**Goal of the exercise**
From the entries below, copy every line holding the word "will".

**Stored items**

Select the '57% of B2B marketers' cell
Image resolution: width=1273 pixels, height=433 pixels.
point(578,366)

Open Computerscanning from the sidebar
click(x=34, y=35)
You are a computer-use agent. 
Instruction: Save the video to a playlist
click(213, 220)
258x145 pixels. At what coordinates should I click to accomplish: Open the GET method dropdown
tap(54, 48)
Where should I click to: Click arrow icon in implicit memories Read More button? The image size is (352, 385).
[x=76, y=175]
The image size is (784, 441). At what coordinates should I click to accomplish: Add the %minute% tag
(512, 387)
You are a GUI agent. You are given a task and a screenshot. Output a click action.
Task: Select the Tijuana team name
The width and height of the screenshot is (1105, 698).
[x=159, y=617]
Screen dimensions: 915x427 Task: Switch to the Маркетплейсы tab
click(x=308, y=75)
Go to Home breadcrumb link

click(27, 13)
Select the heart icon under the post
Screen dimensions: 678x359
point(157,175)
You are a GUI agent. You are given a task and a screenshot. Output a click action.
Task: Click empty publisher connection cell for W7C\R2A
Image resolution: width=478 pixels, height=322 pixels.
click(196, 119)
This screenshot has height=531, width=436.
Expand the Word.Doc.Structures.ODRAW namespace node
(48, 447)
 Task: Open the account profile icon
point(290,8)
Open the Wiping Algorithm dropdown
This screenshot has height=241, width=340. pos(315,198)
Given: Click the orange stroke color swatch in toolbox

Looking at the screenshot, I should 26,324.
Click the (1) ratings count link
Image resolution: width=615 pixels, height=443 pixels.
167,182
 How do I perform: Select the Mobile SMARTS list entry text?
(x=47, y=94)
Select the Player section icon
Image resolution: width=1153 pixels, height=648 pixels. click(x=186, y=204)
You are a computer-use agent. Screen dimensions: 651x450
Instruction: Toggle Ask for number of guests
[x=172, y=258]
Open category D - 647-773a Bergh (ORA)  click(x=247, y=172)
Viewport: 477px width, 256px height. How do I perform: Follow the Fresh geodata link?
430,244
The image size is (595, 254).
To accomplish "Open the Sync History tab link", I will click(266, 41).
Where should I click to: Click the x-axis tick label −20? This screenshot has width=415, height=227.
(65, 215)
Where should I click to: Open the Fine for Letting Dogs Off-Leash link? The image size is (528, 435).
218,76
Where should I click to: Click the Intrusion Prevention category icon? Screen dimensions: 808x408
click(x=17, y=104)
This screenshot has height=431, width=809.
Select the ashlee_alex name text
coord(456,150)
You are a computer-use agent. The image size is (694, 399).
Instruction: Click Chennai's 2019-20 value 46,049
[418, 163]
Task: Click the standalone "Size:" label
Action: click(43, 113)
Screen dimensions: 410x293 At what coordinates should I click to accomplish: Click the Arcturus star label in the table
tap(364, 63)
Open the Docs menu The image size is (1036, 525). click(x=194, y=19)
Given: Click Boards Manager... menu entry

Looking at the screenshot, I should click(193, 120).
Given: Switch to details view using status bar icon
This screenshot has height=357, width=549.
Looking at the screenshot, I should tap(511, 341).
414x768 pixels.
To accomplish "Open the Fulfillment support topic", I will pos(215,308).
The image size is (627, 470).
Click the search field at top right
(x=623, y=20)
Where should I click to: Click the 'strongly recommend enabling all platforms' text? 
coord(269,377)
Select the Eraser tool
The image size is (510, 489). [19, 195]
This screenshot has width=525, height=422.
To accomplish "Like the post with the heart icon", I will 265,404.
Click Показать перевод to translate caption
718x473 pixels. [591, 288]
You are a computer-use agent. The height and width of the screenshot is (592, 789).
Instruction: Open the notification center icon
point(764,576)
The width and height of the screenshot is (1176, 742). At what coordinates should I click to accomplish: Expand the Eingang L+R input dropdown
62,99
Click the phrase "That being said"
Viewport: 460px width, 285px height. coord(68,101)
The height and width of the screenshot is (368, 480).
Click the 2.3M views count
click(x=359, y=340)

**Task response**
To accomplish "Open the Sync History tab link", I will click(266, 41).
To accomplish "Open the Fulfillment support topic", I will pos(215,308).
To accomplish "Like the post with the heart icon", I will 265,404.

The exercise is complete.